This is the nugget that is most important. Frankly, most users don’t give a crap about switching between desktop environments or big details about what the platforms do. They care about apps, and they will go where they can get their apps.

I think this is where Fedora is at a key point in their history. Yes, Ubuntu made a bold decision in its strategy, and a bunch of people left because of it, but I think in terms of the offering that Ubuntu has right now, it is much clearer, more consistent, and has a better opportunity for success. Ubuntu is more unique, Fedora…if I am being blunt…is just another distro. I see no compelling reason to use Fedora, compared to say…for example…OpenSuSE. Ubuntu is not there yet, but I think the potential in its future is greater.

@sil have always been aligned on this…distros need to make tough decisions, and that will piss some people off, but they need to make those decisions to be competitive.

Without doing something very different, it seems that most all these distros can be considered ‘also ran’. The differences between most of them seem, to me, to be very minor. So, taking a gamble, such as Ubuntu did, is what needs to be done. Maybe Fedora can differentiate itself from the pack too. Whether it will pay off, only time will tell.

People like me (ok, almost nobody is like me) don’t care much for things other than getting things done and doing so without much hassle. That’s what I look for in a distro. Install easy, use easy and… make ice cream (now that would be great).

Agreed. This is the challenge though: the general public has this view…just get on with your life and get things done, but the Open Source and Linux enthusiast base are much more opinionated in what they “need”. Hell, Ubuntu suffered for months because we moved the windows buttons from one side of the window to the other. The only people that really cared about that were enthusiasts; the general public just don’t care.

Exercise description
Reproduce the passage of the Linux distributions text that runs from "This is the nugget" to "future is greater.", with every word and punctuation mark unchanged.

Record set

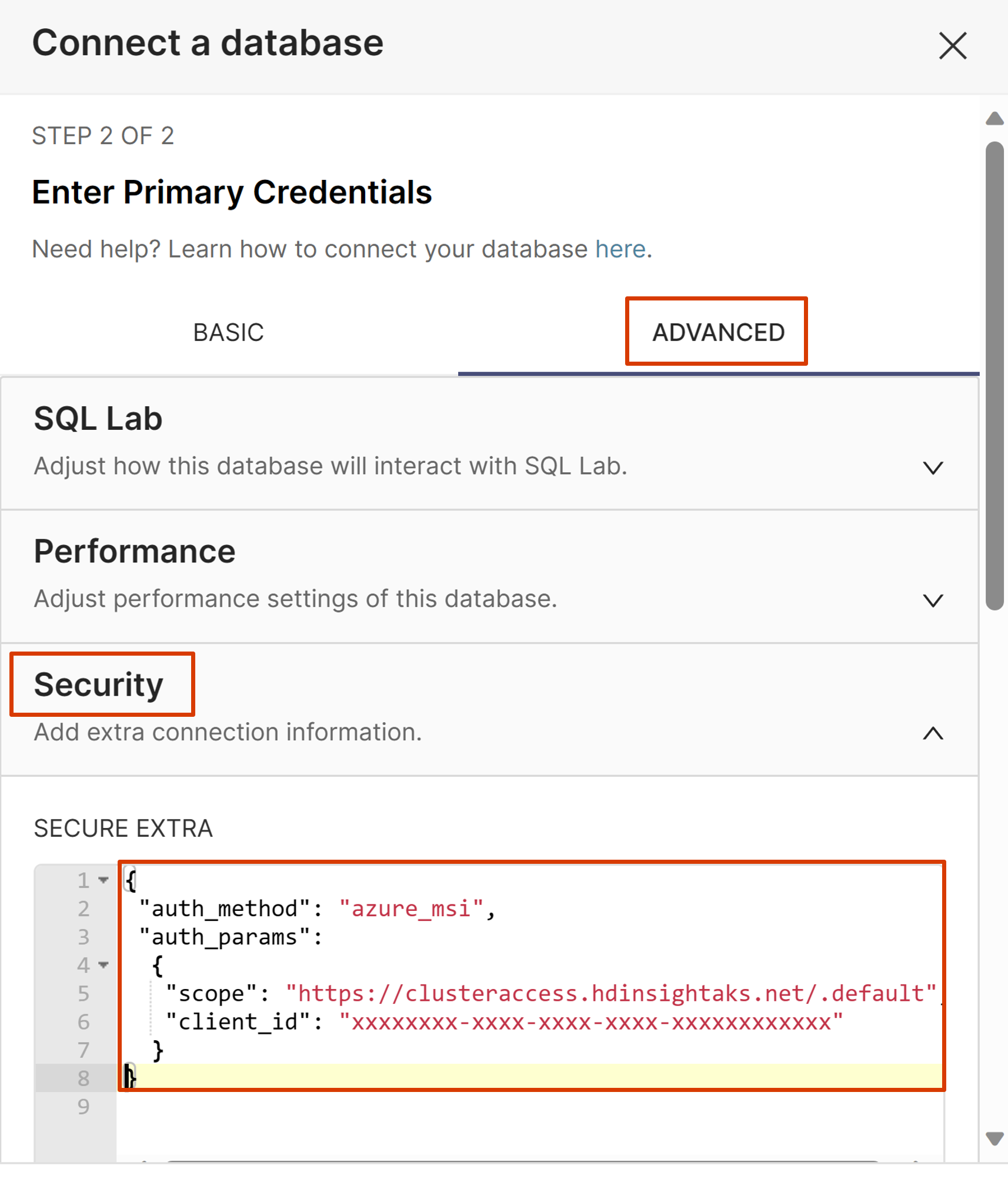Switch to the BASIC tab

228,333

==

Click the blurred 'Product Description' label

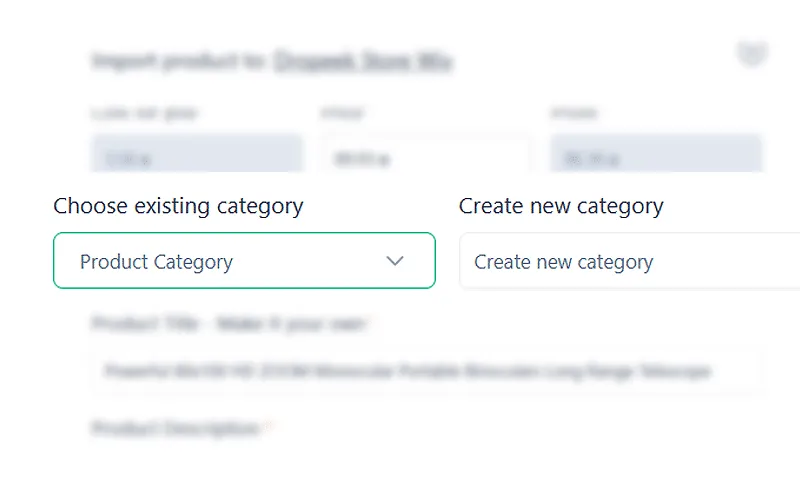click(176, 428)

Written answer
This is the nugget that is most important. Frankly, most users don’t give a crap about switching between desktop environments or big details about what the platforms do. They care about apps, and they will go where they can get their apps.

I think this is where Fedora is at a key point in their history. Yes, Ubuntu made a bold decision in its strategy, and a bunch of people left because of it, but I think in terms of the offering that Ubuntu has right now, it is much clearer, more consistent, and has a better opportunity for success. Ubuntu is more unique, Fedora…if I am being blunt…is just another distro. I see no compelling reason to use Fedora, compared to say…for example…OpenSuSE. Ubuntu is not there yet, but I think the potential in its future is greater.